The number of births in England and Wales fell in 2022 to the lowest level in two decades, official figures show.
About 600,000 live births were registered between the two countries last year – 3.1 percent less than in 2021.
The figure has been in free fall for a decade, barring a 2021 outlier that was attributed to a mini-baby ‘bounce’ by couples putting their family plans on hold at the onset of the Covid pandemic.
Experts believe the trend is partly due to women focusing on their education and careers and couples waiting to have children until later in life.
The UK’s fragile economy and cost of living are also deterring people from having children, some say, evidenced by the simultaneous rise in abortion rates.
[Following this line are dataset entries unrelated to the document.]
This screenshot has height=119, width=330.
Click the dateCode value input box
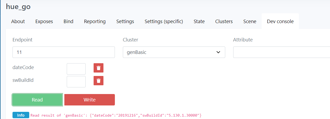pos(76,69)
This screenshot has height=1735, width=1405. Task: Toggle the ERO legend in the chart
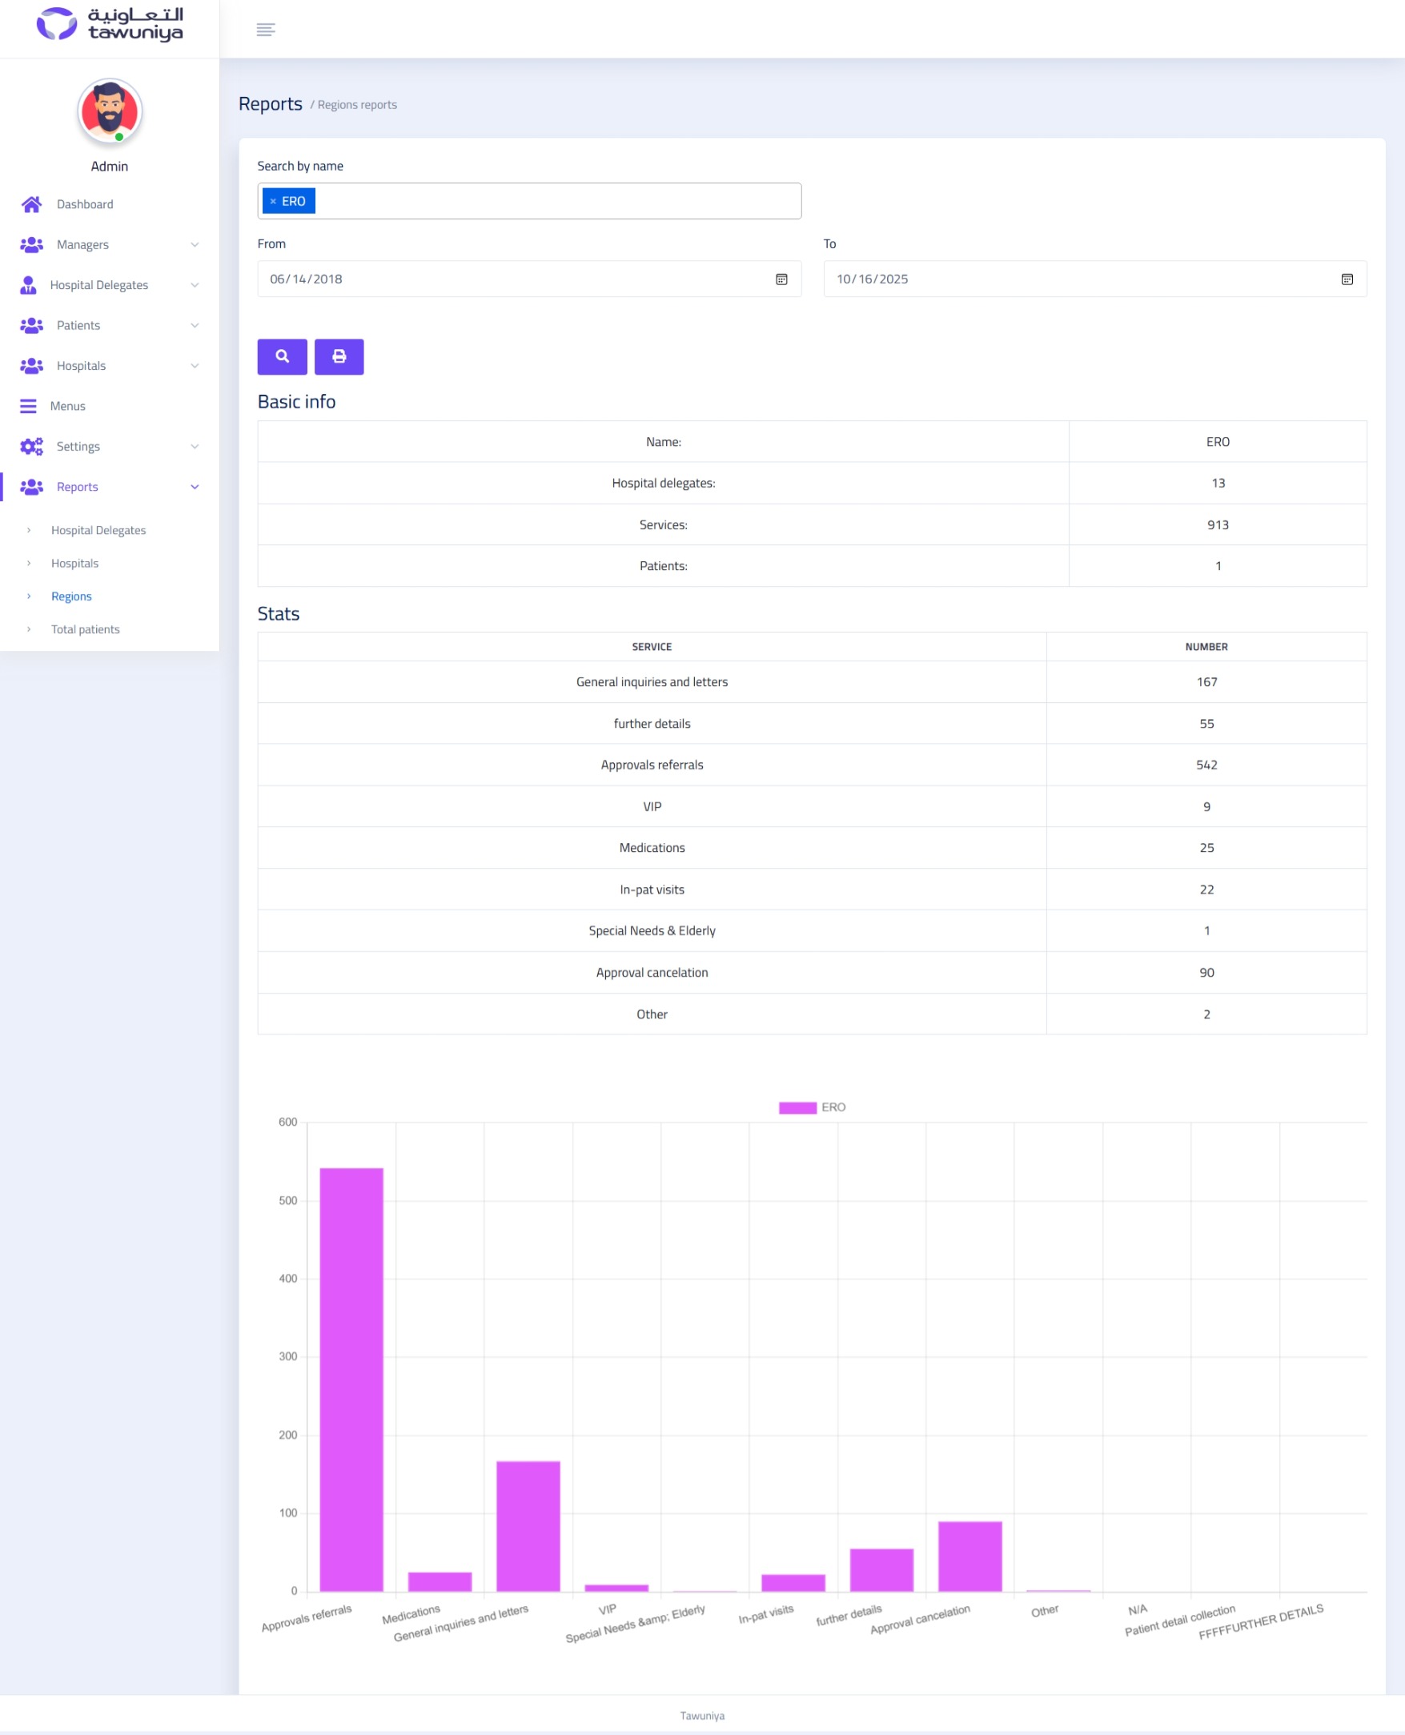(x=811, y=1107)
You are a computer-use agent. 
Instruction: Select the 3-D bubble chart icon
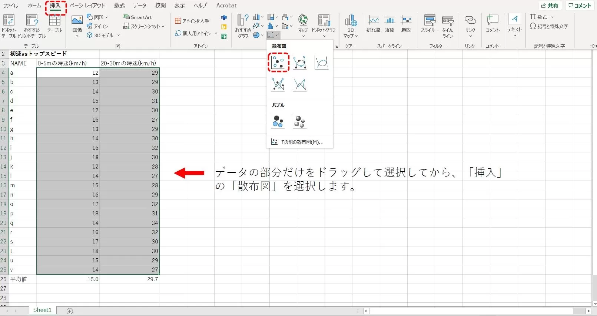point(299,121)
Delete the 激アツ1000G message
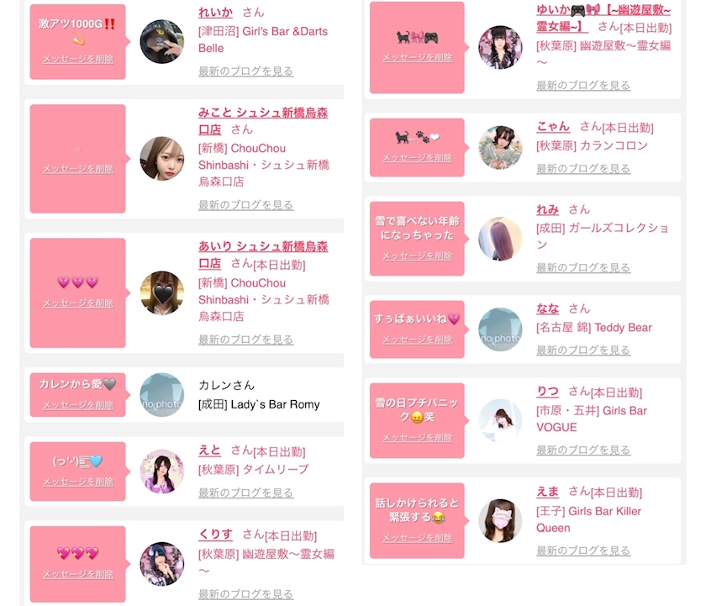The image size is (706, 606). [78, 59]
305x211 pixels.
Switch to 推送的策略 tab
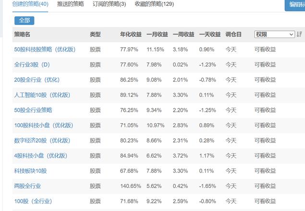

About 600,000 live births were expected between the two countries last year – 3.1 percent less than in 2021. The figure has been on a downward trend since 2012, when about 730,000 births were recorded
The graph shows the number of live births per age group in 2022 (red) compared to ten years earlier (blue). The number of new mothers in their teens and early 20s has halved, while those in their late 20s have fallen by a fifth. But those who wait until their late 30s and 40s have increased
Experts argue that people’s financial situation increasingly plays a role in decisions about whether or not to start a family.
Others cite the environment, with people fearing that they will exacerbate their carbon footprint by having a child or that their child will have a bleak future due to climate change.
Other reasons for the plummeting birth rates are better access to contraception and lower infant mortality.
There is no evidence Covid vaccines are to blame, with scientists insisting there is no evidence they harm fertility.
The ONS data shows there were 605,479 live births between the two nations in 2022 – 577,046 in England and 28,296 in Wales.
This was the lowest number since 2002 and was 20,000 fewer than in 2021.
The decline is in line with pre-pandemic trends, which e.gExperts also fear it will continue.
Nearly half of adults in the UK say they do not want children, separate data revealed last year. Many cited financial reasons.
Experts fear the falling birth rate will leave Britain with an aging population, put additional strain on the NHS and social care, and hamper economic growth.
James Tucker, the ONS’ head of health analysis, said: ‘The annual number of births in England and Wales continues its recent decline, with 2022 seeing the lowest number of live births in two decades.’
Less than half of new mothers (48.6 percent) were married or in a registered partnership when they gave birth in 2022 – the lowest number on record.
Single mothers overtook those in pairs for the first time ever last year.
The rate peaked at 96 percent in the early 1900s, before falling to 80 percent in 1985, 70 percent in 1991, and 60 percent in 2001.
It comes amid a trend of couples focusing on their careers and getting married and having children later in life.
Figures show that more older women than ever are becoming mothers. About 31,228 people over 40 have given birth in 2022 – up from 30,542 in 2021 and 17,336 in 2002.
But despite the fact that the number of older mothers has skyrocketed in recent decades, dDoctors often warn women not to leave it too late to have children.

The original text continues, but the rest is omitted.